Your answer is to be the exact text of the lines from the one containing "You are a GUI" through the final line of the entries, restated in full, with pictures omitted.

Records for the exercise below:

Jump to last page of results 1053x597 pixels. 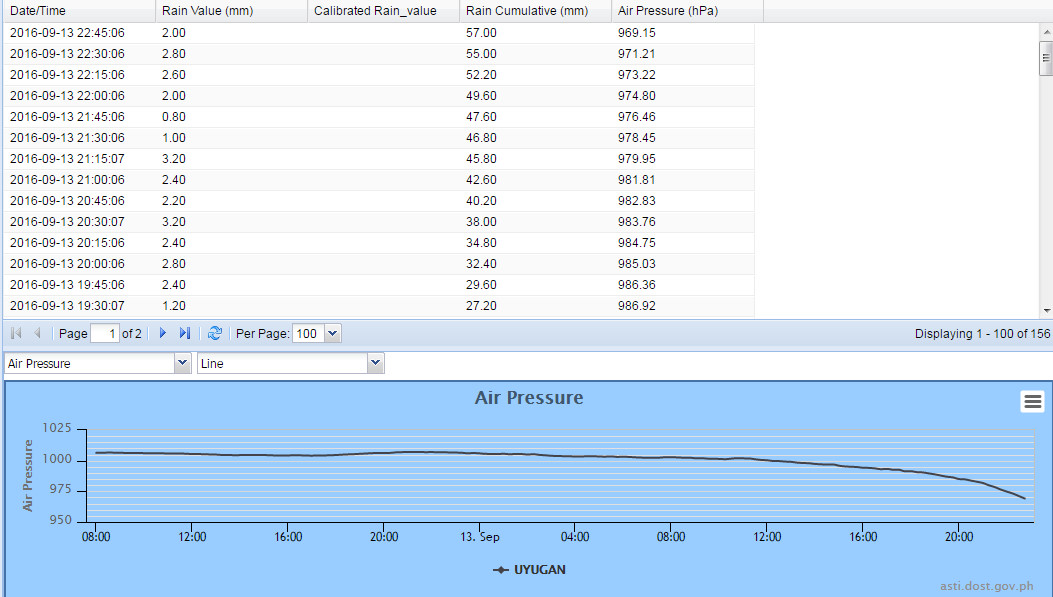pyautogui.click(x=184, y=333)
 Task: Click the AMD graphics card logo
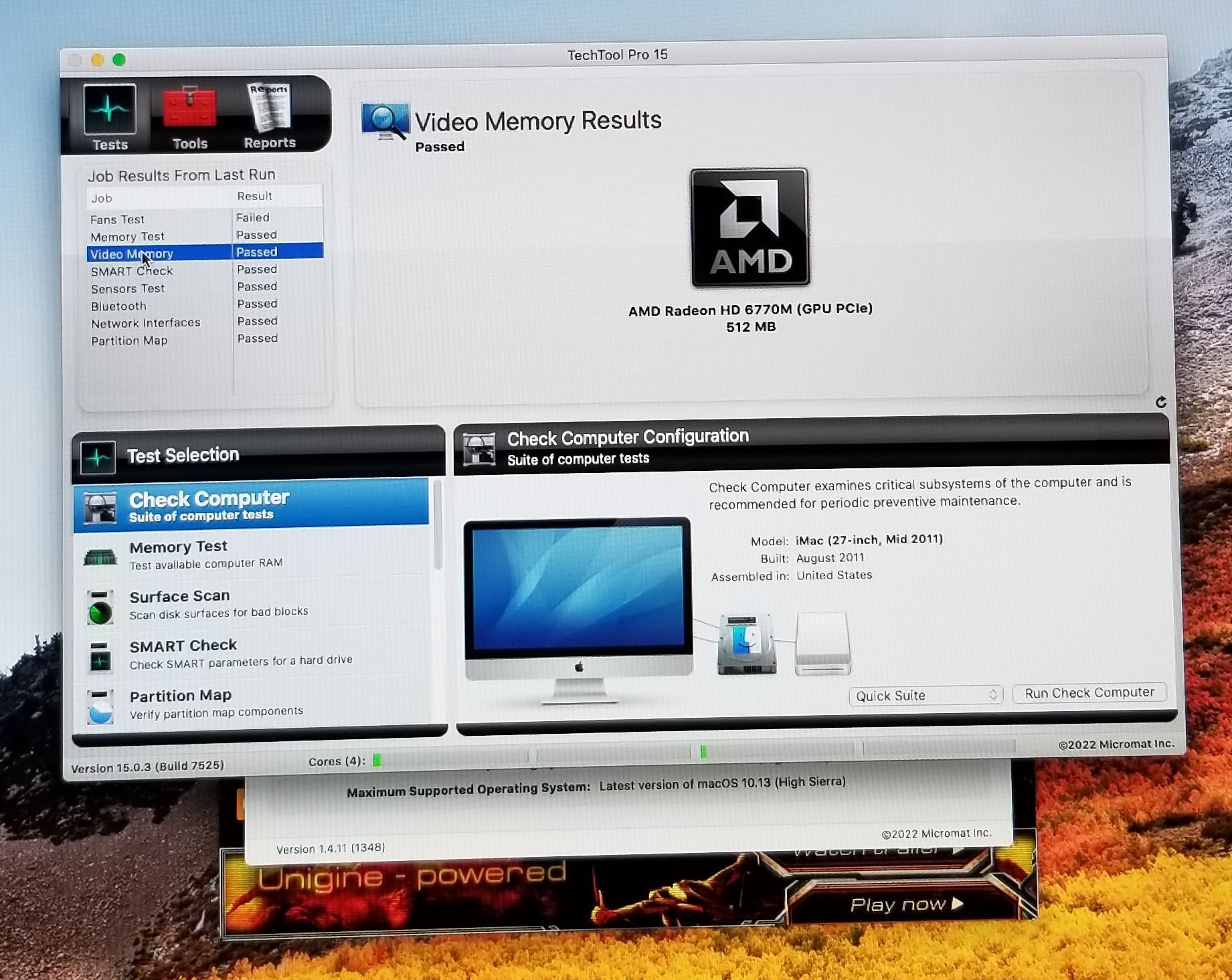click(750, 227)
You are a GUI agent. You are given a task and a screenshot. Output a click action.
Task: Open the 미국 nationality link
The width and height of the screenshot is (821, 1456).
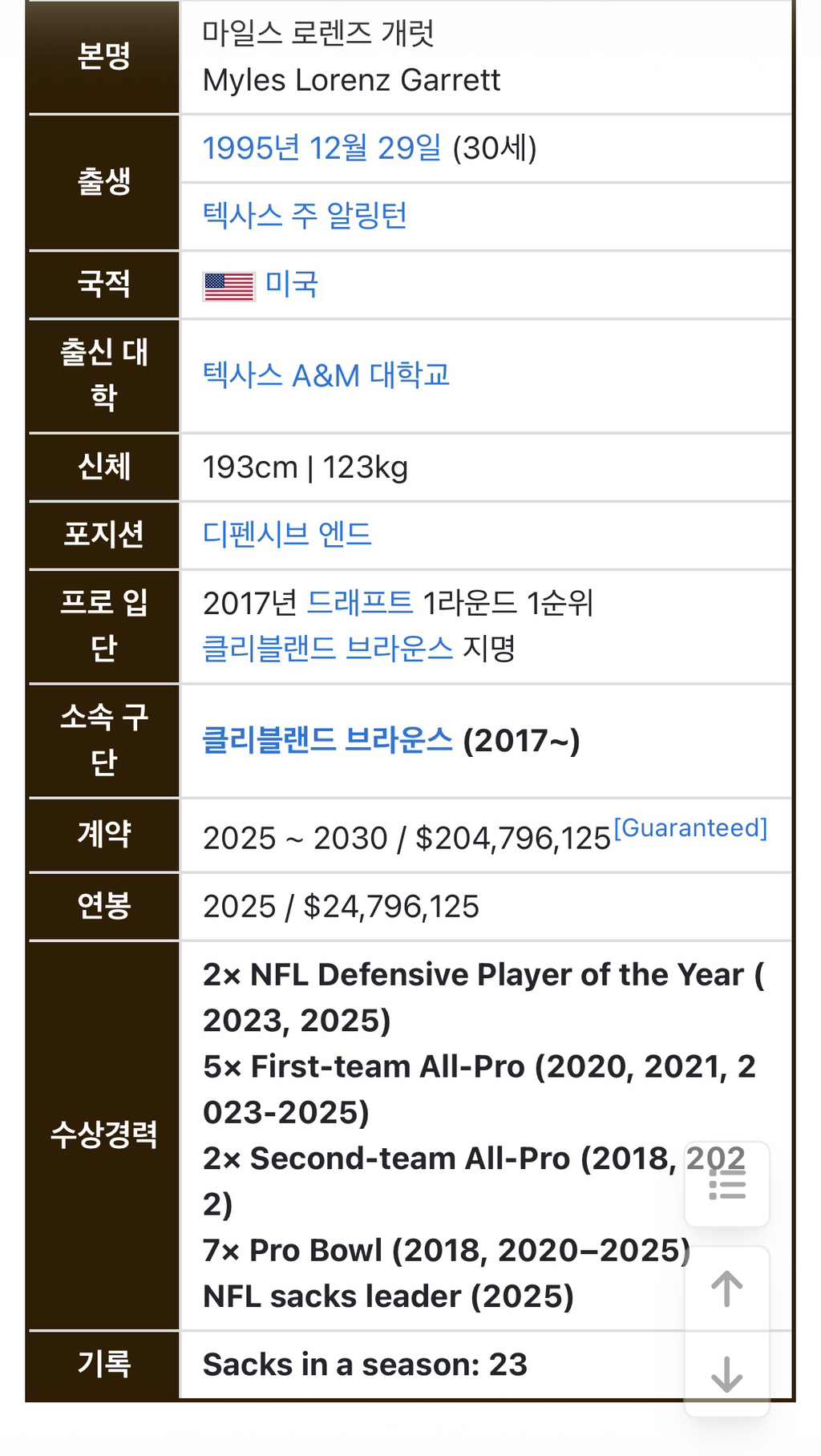(x=292, y=285)
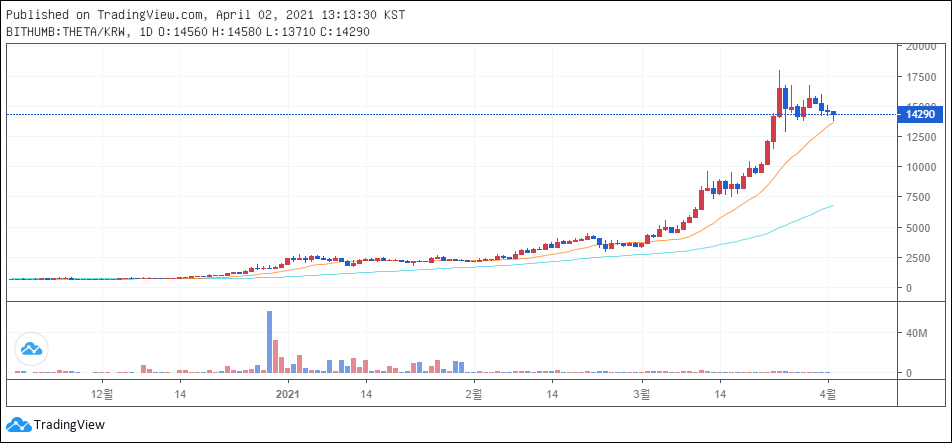Viewport: 952px width, 443px height.
Task: Select the 4월 label on time axis
Action: point(830,395)
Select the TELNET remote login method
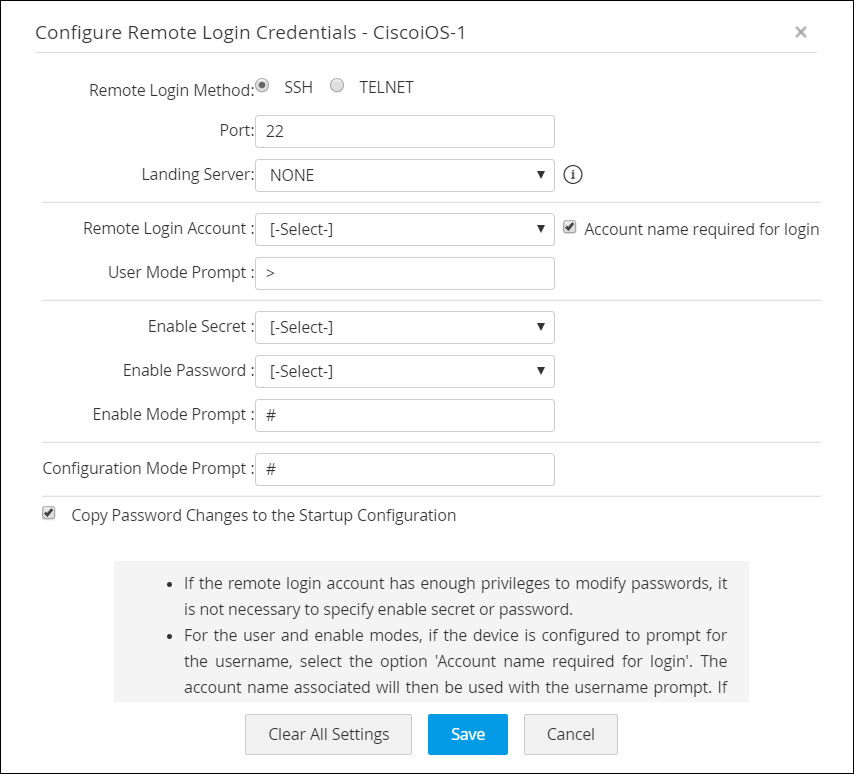This screenshot has width=854, height=774. click(x=337, y=86)
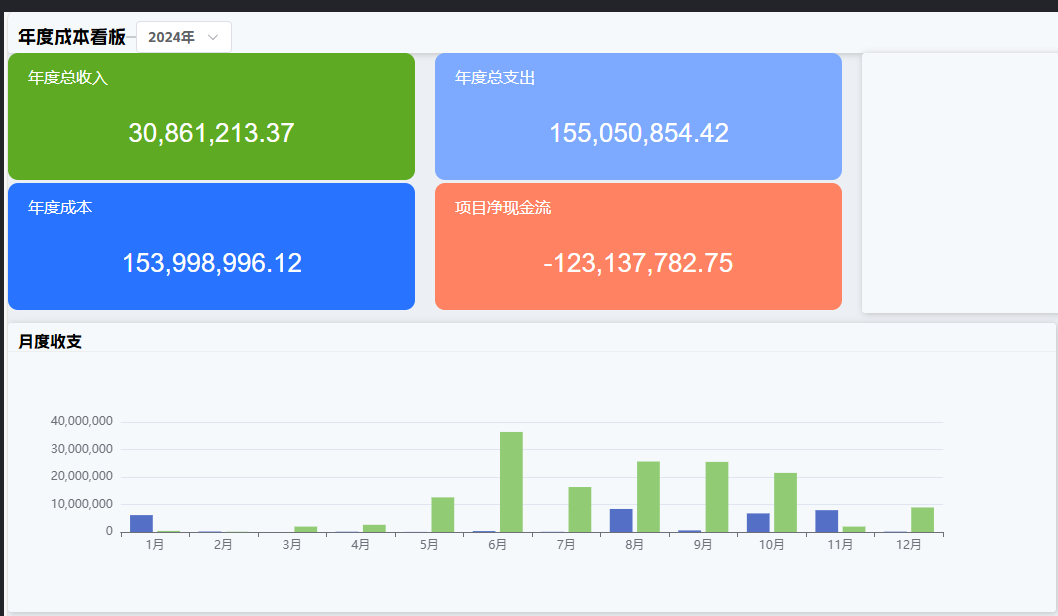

End of Records for the exercise.

The completed task →
You are a GUI agent. You are given a task and a screenshot. Output a click action.
Task: Open the 미국 nationality link
The width and height of the screenshot is (821, 1456).
(x=292, y=285)
Viewport: 952px width, 443px height.
Task: Select the 4월 label on time axis
Action: point(830,395)
Select the TELNET remote login method
This screenshot has width=854, height=774. click(x=337, y=86)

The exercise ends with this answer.